2026
Le 17 juin 2026, la Chambre basse irlandaise (le Dáil ) a voté en deuxième lecture, par 86 voix pour et 70 voix contre, un texte qui supprime le délai d’attente obligatoire de trois jours entre la première consultation et l’intervention.
L’adoption de ce projet de loi, ouvre la voie à son examen par une commission parlementaire et à son adoption définitive plus tard cette année ou l’année prochaine.
Acuellement le délai d’attente obligatoire est donc toujours en vigueur.
2019-2025
Avant 2019, la législation irlandaise était l’une des plus restrictives d’Europe puisque le 8e amendement de la Constitution reconnaissait le droit à la vie du fœtus au même titre que celui de la mère.
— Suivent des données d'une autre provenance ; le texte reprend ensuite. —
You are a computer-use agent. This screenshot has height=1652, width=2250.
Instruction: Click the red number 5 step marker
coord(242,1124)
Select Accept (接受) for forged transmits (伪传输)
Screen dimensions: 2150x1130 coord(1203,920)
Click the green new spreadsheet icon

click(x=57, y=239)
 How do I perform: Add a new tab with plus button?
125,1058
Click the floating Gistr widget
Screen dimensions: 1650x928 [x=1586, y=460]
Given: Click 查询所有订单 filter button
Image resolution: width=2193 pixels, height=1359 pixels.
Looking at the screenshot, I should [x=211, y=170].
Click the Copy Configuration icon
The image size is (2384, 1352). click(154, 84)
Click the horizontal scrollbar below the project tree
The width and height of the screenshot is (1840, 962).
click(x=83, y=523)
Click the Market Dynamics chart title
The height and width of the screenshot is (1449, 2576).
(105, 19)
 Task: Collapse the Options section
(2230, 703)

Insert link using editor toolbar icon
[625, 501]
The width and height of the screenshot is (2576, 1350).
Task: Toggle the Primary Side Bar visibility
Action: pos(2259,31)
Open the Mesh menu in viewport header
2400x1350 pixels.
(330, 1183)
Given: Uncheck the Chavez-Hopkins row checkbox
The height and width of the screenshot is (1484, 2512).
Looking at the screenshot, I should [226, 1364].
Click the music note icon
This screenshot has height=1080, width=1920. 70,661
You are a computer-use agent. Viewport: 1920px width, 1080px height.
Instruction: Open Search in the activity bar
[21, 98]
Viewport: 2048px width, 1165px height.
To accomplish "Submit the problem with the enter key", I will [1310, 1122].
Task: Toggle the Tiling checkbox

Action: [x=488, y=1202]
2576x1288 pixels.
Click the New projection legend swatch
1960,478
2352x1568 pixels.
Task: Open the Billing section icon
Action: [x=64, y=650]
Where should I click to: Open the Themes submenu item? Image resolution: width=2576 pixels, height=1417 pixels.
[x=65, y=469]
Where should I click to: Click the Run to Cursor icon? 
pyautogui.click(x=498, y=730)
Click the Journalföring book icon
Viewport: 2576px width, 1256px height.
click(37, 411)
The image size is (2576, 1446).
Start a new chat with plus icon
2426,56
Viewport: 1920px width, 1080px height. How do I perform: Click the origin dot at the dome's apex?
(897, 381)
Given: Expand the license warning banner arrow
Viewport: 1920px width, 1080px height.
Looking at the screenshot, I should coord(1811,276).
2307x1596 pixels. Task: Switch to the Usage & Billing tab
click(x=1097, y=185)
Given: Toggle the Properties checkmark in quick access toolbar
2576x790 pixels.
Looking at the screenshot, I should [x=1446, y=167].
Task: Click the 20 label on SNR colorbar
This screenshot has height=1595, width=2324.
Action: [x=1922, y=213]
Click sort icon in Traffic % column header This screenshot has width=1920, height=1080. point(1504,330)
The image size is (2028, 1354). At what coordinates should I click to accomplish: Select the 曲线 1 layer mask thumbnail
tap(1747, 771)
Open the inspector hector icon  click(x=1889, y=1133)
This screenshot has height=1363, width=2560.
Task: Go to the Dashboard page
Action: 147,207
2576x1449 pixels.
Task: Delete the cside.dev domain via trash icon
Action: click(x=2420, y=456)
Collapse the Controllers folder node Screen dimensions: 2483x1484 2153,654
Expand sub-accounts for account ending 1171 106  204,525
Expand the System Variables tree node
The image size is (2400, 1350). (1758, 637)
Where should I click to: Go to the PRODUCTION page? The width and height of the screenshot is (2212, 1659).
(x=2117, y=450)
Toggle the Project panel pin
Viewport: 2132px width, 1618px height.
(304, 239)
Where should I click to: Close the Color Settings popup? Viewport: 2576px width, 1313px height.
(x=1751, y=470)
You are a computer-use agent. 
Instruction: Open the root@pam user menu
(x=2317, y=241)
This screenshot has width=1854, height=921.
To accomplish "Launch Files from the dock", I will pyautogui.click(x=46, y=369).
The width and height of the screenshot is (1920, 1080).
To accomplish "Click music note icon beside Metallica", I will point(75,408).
L’IVG était même interdite pour les victimes de viol ou d’inceste, pour les femmes enceintes dont le bébé présentait de graves difformités ou était non viable. Les peines pouvaient aller jusqu’à 14 ans de prison. Plusieurs milliers de femmes se rendaient chaque année en Angleterre pour une IVG engendrant des coûts élevés et des risques de condamnation à des peines de prison.
Les mobilisations suite au décès de Savita Halappanavar (31 ans) victime d’une fausse couche à 17 semaines de grossesse, fin 2012 parce que les médecins refusaient d’intervenir tant que le cœur du fœtus battait encore, ont provoqué un référendum sur l’avortement.
La loi de 2019 a été adoptée suite à ce référendum du 25 mai 2018, où près de 70% des votant·es ont opté pour la légalisation. Cette loi a déjà été évaluée et le rapport publié soulève de nombreuses lacunes dans la prise en charge. Les débats devraient reprendre prochainement et porter sur le délai de réflexion, le manque de praticien·nes, etc.
En 2024, une loi sécurise l’accès avec des sanctions pour harcèlement ou intimidation à moins de 100 mètres des centres IVG.